**DATA TO PROCESS**
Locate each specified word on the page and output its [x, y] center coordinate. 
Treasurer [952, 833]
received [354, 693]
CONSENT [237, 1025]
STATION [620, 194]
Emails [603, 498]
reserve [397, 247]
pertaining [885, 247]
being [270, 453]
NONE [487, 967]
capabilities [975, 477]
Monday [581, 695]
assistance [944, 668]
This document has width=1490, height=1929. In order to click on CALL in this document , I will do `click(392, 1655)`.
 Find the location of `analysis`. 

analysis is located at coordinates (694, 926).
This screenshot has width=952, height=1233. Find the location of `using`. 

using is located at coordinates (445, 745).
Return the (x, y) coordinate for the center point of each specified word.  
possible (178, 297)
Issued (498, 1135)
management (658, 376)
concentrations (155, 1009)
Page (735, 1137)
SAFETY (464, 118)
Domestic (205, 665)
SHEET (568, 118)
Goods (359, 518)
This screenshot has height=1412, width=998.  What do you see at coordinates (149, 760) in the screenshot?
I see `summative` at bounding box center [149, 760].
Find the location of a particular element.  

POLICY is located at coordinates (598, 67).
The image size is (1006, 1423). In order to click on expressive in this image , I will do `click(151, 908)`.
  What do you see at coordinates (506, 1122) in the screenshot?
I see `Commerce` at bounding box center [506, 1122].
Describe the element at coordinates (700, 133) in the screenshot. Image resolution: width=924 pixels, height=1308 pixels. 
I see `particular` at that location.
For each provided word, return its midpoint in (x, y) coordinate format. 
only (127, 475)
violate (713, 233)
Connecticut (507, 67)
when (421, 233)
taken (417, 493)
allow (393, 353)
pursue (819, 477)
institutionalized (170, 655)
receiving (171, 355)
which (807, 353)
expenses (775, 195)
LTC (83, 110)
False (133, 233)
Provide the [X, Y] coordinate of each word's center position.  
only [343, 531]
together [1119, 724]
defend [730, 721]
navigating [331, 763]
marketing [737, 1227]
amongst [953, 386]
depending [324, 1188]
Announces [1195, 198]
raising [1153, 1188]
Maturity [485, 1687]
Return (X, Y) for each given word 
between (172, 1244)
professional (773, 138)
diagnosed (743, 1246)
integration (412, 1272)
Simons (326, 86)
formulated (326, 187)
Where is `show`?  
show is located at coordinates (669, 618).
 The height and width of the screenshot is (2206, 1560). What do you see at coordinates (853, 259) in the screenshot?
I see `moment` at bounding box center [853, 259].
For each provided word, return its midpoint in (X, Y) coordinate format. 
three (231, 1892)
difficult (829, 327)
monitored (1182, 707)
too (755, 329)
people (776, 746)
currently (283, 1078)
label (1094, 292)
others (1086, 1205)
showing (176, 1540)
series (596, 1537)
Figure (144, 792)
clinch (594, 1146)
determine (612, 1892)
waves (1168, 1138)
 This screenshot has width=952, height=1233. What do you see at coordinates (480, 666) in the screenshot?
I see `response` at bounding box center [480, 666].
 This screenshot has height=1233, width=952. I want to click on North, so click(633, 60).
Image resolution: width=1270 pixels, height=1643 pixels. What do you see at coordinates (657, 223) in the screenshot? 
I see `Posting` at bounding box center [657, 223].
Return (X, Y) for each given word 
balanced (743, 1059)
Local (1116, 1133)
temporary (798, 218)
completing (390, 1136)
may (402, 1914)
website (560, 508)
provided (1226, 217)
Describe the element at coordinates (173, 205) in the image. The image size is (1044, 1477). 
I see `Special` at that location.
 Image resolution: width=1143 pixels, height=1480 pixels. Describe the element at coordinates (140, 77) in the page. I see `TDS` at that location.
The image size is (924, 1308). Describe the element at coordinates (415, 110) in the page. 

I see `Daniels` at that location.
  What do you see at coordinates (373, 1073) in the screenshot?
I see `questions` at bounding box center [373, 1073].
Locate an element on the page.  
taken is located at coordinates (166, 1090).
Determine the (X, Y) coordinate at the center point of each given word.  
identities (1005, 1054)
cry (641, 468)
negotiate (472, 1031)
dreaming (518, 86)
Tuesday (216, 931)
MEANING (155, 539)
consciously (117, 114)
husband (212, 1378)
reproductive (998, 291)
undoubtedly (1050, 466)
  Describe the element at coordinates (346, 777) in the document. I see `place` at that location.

**PROBLEM STATEMENT**
How many lines in the entries above contain the word "document"? Reply with the number alone.

**OUTPUT BELOW**
2